1. 前言

  Nemucod勒索软件最初出现在2015年12月。它起初是一种木马下载器，旨在通过下载其他恶意软件来感染受害者的计算机，如TeslaCrypt等知名勒索软件。Nemucod通常通过伪装成合法电子邮件的附件传播，这些电子邮件通常包含虚假发票、护照或其他官方文件的链接。随着时间的推移，Nemucod演变为包含勒索功能，使用简单的XOR加密方法对文件进行加密。

2. 特征

  Nemucod勒索软件通常通过恶意JavaScript文件传播，这些文件被隐藏在ZIP附件中并通过垃圾邮件发送。受害者一旦打开这些文件，恶意代码就会下载并执行。Nemucod会将受感染文件的扩展名更改为“.crypted”或其他指定扩展名。它生成的勒索说明文件通常以“_DECRYPT.txt”结尾，指示受害者支付赎金以解密文件。Nemucod还可以删除系统中的卷影副本，以防止数据恢复。尽管其加密方法相对简单，安全研究人员已经开发了解密工具，可以帮助受害者恢复数据。

3. 工具使用说明

  1. 从提供此“操作方法”文档的同一站点下载解密器。

  2. 下载后，选择您的文件对，然后使用鼠标将其拖放到解密程序的可执行文件上：

  3. 一旦释放鼠标按键，解密程序将开始重建所需的加密参数。根据勒索软件的不同，这个过程可能需要相当长的时间。

  4. 恢复过程完成后，解密器将显示重建的加密详细信息。该显示仅供参考，以确认已找到所需的加密详细信息：

  5. 接下来将显示许可条款，您必须通过单击“是”按钮来同意这些条款：

  6. 一旦接受许可条款，主解密器用户界面将打开：

  7. 默认情况下，解密器将在解密的位置预填充当前连接的驱动器和网络驱动器。可以使用“添加”按钮添加其他位置。此外，对象列表接受通过拖放添加的文件和位置。

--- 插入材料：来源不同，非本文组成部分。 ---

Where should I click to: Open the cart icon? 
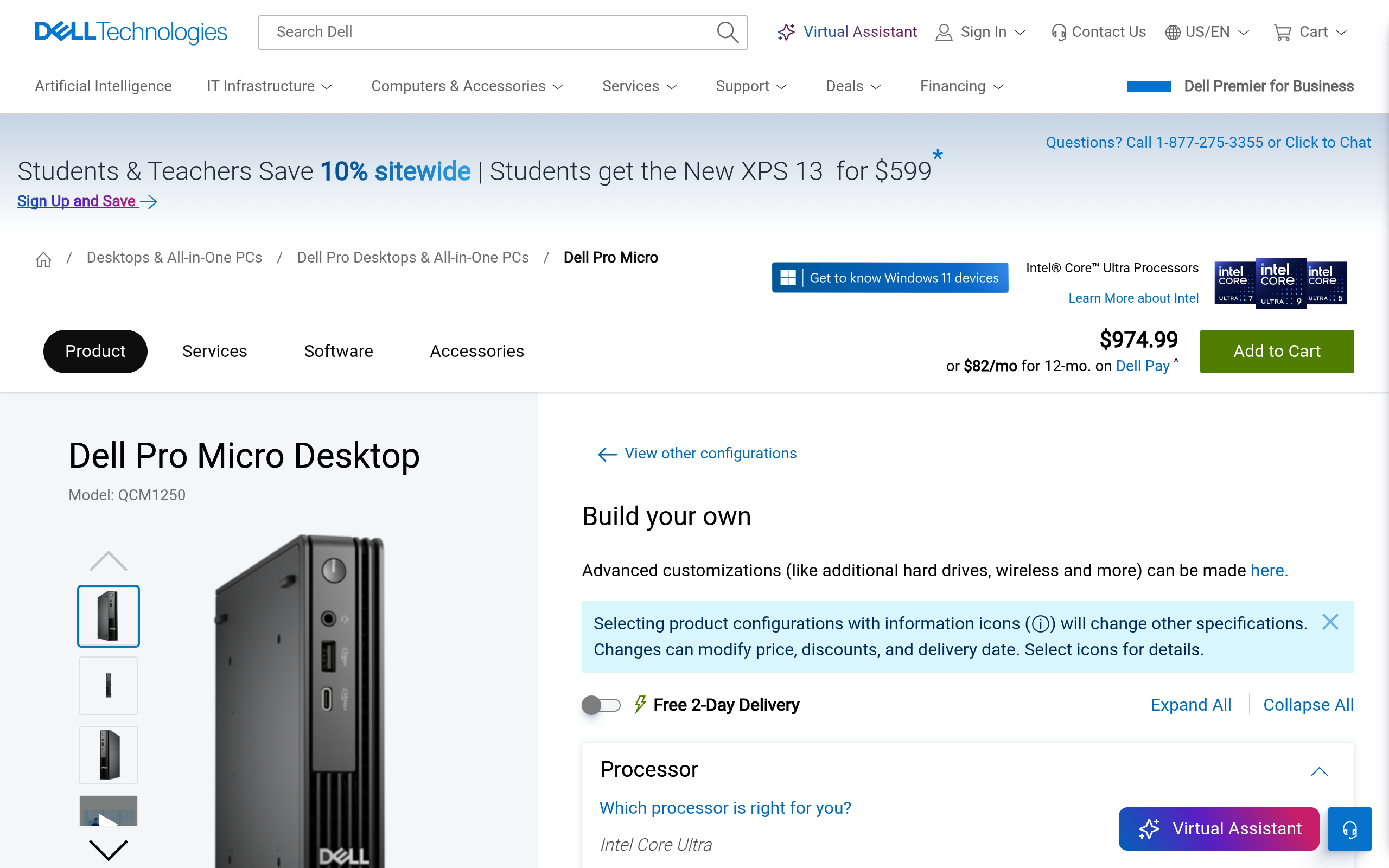pos(1282,32)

  8. 解密器通常根据特定的恶意软件系列提供各种选项。可用选项位于“选项”选项卡中，可以在那里启用或禁用。您可以在下面找到可用选项的详细列表。

  9. 将要解密的所有位置添加到列表中后，单击“解密”按钮开始解密过程。屏幕将切换到状态视图，通知您文件的当前进程和解密状态：

  10. 解密过程完成后，解密器将通知您：

  如果您需要报告作为个人记录，可以点击“保存日志”按钮进行保存。如果需要，您也可以将其直接复制到剪贴板，以粘贴到电子邮件或论坛帖子中。

  可用的解密器选项：

  - 保留加密文件：由于勒索软件不会保存有关未加密文件的信息，解密器无法保证解密的数据与之前加密的数据相同。因此，默认情况下，解密器将保留加密文件。如果您希望在解密后删除加密文件，则可以禁用此选项。如果磁盘空间有限，则可能需要考虑这一点。

  - 检测失败的加密：由于勒索软件中的一个错误，一些文件没有被加密，而只是被重命名了。如果启用，此选项将指示解密器重命名文件，而不是实际尝试解密它们。